Kami sudah berkali-kali secara terbuka meminta agar film Posesif tidak diikutsertakan dalam FFI 2017, namun pendapat dan usulan kami bukan saja tidak digubris tetapi sebaliknya kami dipandang oleh Panitia FFI sebagai provokator dan wartawan yang tidak sehat.
Sistem penentuan nomine film dan unsur-unsurnya yang dilakukan oleh asosiasi film, selain tidak transparan, tidak memiliki pedoman yang jelas bagaimana asosiasi film menentukan pilihan dan kenyataan tidak semua asosiasi film terlibat dalam penentuan nomine, menunjukan adanya sebuah pola mekanisme sistem yang tidak transparan dan tidak berjalan dengan baik
Kami sudah berkali-kali secara terbuka meminta mekanisme sistem ini dijelaskan kepada publik dan apabila ada kekurangan untuk segera diperbaiki, tetapi tidak mendapat tanggapan yang memadai dari Panitia FFI 2017 dan mereka bersikokoh dengan pendapat sendiri bahwa film Posesif telah memenuhi semua persyaratan yang ditentukan.

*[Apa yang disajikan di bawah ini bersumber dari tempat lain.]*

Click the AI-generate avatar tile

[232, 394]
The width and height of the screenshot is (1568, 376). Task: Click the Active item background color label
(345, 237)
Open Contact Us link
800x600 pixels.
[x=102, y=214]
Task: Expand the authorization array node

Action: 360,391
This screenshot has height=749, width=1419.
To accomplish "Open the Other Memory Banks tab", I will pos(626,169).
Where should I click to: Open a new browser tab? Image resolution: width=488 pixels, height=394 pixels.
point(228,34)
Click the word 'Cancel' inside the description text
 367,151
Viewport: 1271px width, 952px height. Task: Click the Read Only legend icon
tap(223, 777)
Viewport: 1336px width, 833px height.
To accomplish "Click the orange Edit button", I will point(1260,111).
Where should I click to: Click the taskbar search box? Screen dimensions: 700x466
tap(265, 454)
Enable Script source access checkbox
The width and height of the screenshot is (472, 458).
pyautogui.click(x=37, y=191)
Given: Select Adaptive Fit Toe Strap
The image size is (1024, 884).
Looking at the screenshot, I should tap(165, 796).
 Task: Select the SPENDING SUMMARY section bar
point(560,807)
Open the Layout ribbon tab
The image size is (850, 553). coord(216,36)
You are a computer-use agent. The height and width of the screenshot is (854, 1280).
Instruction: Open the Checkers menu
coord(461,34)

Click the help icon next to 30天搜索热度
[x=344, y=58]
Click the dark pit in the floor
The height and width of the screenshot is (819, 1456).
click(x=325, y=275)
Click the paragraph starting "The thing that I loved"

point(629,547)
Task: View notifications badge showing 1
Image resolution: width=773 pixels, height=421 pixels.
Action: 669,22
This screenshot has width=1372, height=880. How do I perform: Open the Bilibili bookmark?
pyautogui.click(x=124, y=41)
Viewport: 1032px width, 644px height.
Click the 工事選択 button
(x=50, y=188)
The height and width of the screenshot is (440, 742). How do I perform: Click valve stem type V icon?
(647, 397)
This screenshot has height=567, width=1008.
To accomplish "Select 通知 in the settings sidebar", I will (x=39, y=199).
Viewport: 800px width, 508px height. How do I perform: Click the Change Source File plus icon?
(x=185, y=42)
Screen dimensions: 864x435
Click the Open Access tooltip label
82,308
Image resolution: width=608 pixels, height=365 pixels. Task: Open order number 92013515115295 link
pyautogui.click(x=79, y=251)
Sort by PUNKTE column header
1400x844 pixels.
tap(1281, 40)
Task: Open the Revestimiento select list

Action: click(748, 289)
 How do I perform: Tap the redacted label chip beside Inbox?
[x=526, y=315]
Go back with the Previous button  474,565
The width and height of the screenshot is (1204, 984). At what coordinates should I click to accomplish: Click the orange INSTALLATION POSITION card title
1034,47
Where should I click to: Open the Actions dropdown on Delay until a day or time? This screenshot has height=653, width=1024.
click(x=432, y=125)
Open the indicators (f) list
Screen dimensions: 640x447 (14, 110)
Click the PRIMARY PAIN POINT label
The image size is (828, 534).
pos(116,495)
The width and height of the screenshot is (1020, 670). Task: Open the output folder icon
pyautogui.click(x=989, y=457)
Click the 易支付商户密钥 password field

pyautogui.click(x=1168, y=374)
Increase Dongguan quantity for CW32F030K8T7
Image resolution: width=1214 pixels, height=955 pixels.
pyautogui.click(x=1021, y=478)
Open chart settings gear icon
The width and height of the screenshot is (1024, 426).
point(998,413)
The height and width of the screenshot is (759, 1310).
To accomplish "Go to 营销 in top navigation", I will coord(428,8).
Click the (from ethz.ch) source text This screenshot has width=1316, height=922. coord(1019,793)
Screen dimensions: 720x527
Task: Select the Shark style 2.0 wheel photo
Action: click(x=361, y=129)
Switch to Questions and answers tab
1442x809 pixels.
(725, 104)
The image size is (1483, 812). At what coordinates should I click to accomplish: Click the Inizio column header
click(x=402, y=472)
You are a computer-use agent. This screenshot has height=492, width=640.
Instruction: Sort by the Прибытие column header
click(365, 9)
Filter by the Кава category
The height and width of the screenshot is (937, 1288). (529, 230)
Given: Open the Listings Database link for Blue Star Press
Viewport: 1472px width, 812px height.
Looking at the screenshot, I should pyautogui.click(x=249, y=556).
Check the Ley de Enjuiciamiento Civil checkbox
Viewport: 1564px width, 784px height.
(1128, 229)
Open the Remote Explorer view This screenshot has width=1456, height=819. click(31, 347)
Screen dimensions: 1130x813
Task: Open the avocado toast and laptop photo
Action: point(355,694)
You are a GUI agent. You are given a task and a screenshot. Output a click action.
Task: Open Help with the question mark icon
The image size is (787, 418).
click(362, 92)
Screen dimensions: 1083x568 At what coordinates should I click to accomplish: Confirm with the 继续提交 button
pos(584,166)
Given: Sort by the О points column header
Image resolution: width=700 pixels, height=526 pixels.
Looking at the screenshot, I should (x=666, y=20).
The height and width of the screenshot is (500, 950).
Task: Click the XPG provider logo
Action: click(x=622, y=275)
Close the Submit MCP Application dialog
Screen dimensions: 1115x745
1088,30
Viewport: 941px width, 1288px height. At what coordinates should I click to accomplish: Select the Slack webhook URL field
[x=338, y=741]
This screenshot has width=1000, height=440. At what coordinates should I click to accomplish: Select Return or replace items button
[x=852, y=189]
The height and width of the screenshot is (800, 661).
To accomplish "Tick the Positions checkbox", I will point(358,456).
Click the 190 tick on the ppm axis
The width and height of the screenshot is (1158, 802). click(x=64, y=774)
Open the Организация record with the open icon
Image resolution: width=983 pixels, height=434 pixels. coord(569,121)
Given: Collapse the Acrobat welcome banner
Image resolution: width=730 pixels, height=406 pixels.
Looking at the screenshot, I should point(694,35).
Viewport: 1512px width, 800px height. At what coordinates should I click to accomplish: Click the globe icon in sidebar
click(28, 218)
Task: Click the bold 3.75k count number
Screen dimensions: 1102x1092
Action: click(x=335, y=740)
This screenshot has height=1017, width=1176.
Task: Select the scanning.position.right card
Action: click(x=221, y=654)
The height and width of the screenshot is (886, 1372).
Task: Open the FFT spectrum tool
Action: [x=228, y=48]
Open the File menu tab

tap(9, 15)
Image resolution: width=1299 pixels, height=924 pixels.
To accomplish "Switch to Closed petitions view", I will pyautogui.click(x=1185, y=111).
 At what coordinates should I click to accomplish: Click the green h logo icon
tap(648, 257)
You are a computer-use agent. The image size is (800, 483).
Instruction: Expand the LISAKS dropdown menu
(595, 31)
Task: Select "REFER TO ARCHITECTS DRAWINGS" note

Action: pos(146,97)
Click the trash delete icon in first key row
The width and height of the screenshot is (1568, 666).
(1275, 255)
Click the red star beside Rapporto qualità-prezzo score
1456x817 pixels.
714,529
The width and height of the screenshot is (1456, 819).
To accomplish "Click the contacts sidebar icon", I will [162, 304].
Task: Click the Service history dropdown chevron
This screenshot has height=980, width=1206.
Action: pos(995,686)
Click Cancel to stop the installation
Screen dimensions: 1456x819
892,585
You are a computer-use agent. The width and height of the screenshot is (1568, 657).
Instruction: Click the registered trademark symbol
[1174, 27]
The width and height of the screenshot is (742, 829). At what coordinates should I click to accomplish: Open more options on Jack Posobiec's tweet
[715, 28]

Panitia FFI sempat memakai Logo FFI yang merupakan hasil penciplakan dari logo sebuah festival film internasional, sehingga merupakan pelanggaran hak cipta. Kendati kemudian logo tersebut telah diperbaiki dan diganti dengan logo lain, namun hal tersebut telah menunjukan Panitia FFI sempat bekerja dengan tidak mengindahkan hak cipta milik pihak lain.
Berdasarkan hal-hal di atas dengan ini kami menegaskan hal-hal sebagai berikut:
- Sepanjang film Posesif masih diikutsertakan dalam FFI 2017, kami menyatakan Panitia FFI 2017 bekerja tidak profesional karena melanggar peraturan yang dibuatnya sendiri.
- Panitia FFI 2017 tidak demokratis karena tidak bersedia membuka pintu dialog dan menolak memperbaiki segala kekurangan yang sudah terang benderang terjadi.
- Panitia FFI 2017 bekerja secara tertutup justru hal-hal yang seharusnya dapat disampaikan terbuka kepada publik.
- Kami sampai pada kesimpulan: tidak mempercayai lagi cara kerja dan sistem yang dilakukan oleh panitia FFI 2017. Maka sebagai konsukuensinya kami menolak hasil kerja panitia FFI 2017.
Kami meminta inspektorat untuk memeriksa semua pengeluaran yang dilakukan Panitia FFI dan meminta aparat hukum terkait menyelidiki dan menyidik kemungkinan adanya perbuatan pelanggaran hukum dalam pemakaian dana dari APBN dan atau ABPD serta mekanisme sistem yang dipakai oleh panitia FFI 2017.